Tabaksteuer-Vorstoß Raucher sollen Haushaltslücke stopfen

Angesichts verhalten sprudelnder Steuereinnahmen will Finanzminister Scholz nachhelfen und Zigaretten verteuern. Das bringt die Koalitionspartner von CDU und CSU in Verlegenheit.
Olaf Scholz

Olaf Scholz

Foto: Fabrizio Bensch / REUTERS

Um Finanzierungslöcher in seiner Finanzplanung zu stopfen, will Bundesfinanzminister Olaf Scholz (SPD) die Tabaksteuer erhöhen. Diesen Vorschlag unterbreitete Scholz nach Informationen des SPIEGEL am vergangenen Dienstag beim Koalitionsgipfel im Kanzleramt.

Er plant vom nächsten Jahr an eine Anhebung der Tabaksteuer in fünf jährlichen Stufen.
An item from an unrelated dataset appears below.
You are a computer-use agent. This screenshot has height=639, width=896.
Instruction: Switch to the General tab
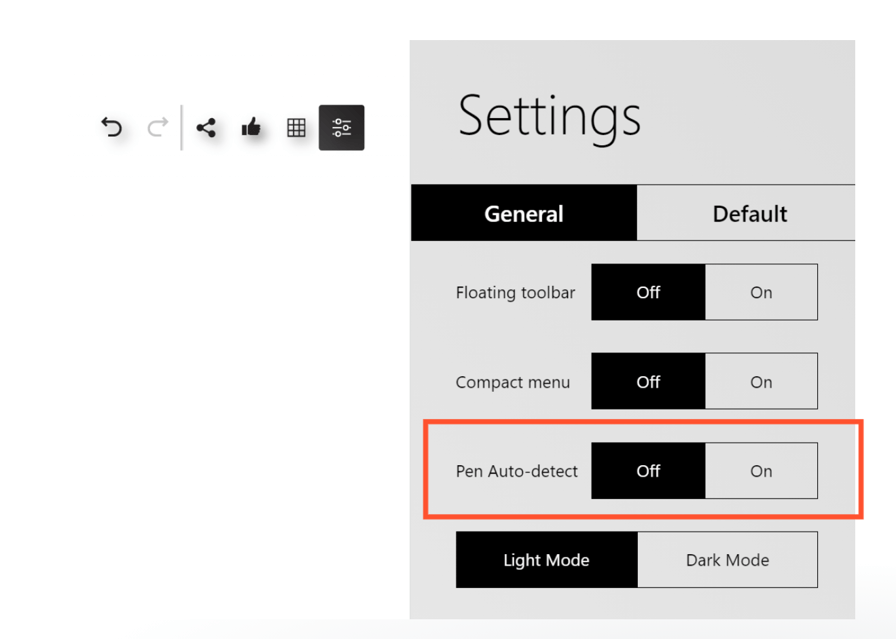tap(524, 213)
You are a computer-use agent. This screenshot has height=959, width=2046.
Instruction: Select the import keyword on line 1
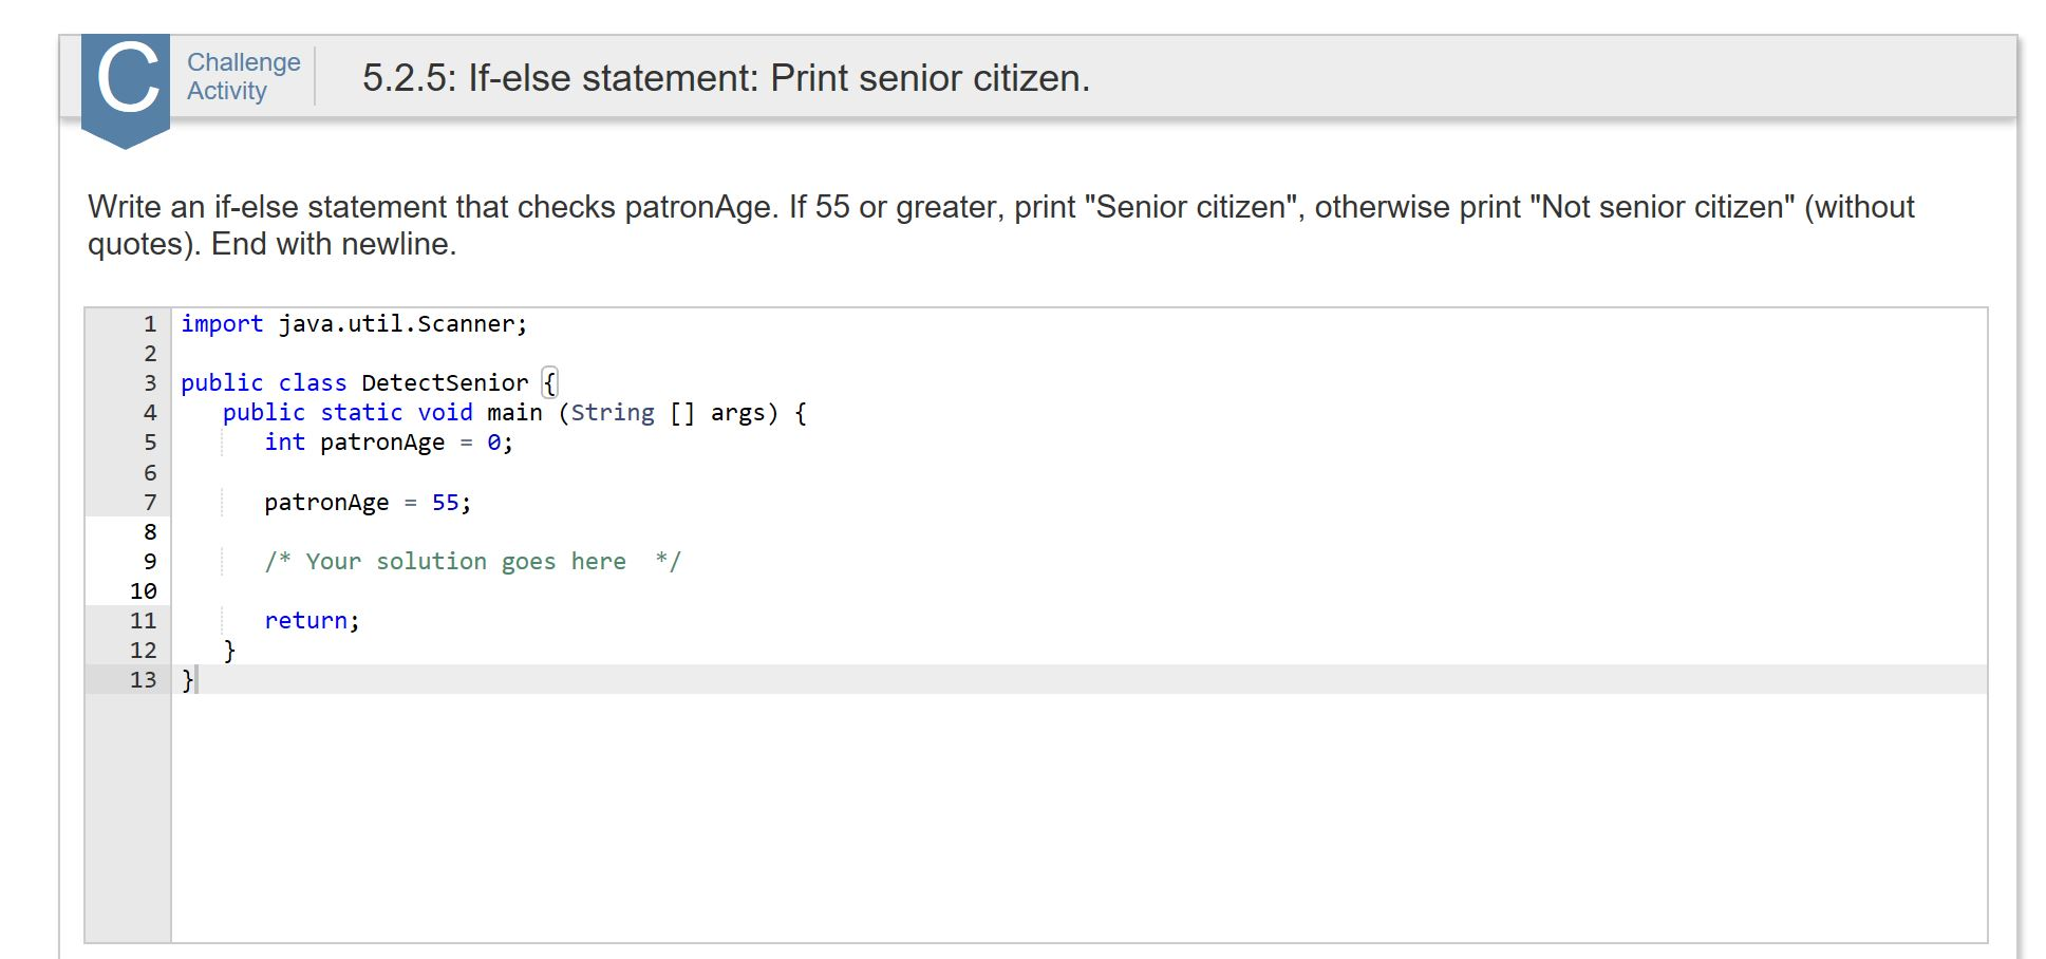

Jeder Schritt soll mehrere hundert Millionen Euro bringen, am Ende 1,2 Milliarden Euro jährlich. In diesem Zeitraum will Scholz so rund vier Milliarden Euro zusätzlich einnehmen. Ausgespart bleiben E-Zigaretten und Verdampfer. (Lesen Sie hier die ganze Geschichte bei SPIEGEL+ .)

Einen fertigen Gesetzentwurf hat Scholz schon in der Schublade. Das Aufkommen steht allein dem Bund zu. Scholz folgt damit einem Vorschlag der Zigarettenindustrie. Sie wirbt bei der Bundesregierung schon seit einiger Zeit für eine höhere Tabaksteuer. Ihr liegt daran, dass die Anhebung in Stufen erfolgt, damit sich die Konsumenten daran gewöhnen können. Eine Erhöhung hält sie für unausweichlich. Ein einmaliger drastischer Aufschlag würde den Absatz einbrechen lassen, fürchtet die Zigarettenlobby.

Mit seinem Vorstoß stürzt Scholz vor allem CDU und CSU in ein Dilemma. Beide lehnen Steuererhöhungen kategorisch ab, weil der Koalitionsvertrag sie ausschließt. Dennoch dürfte es ihnen nicht leicht fallen, den Vorschlag zu kontern. Wenn sie die Anhebung verhindern, setzen sie sich dem Vorwurf aus, nichts gegen eine gesundheitsschädliche Sucht zu unternehmen. Stimmen sie zu, würden sie wortbrüchig.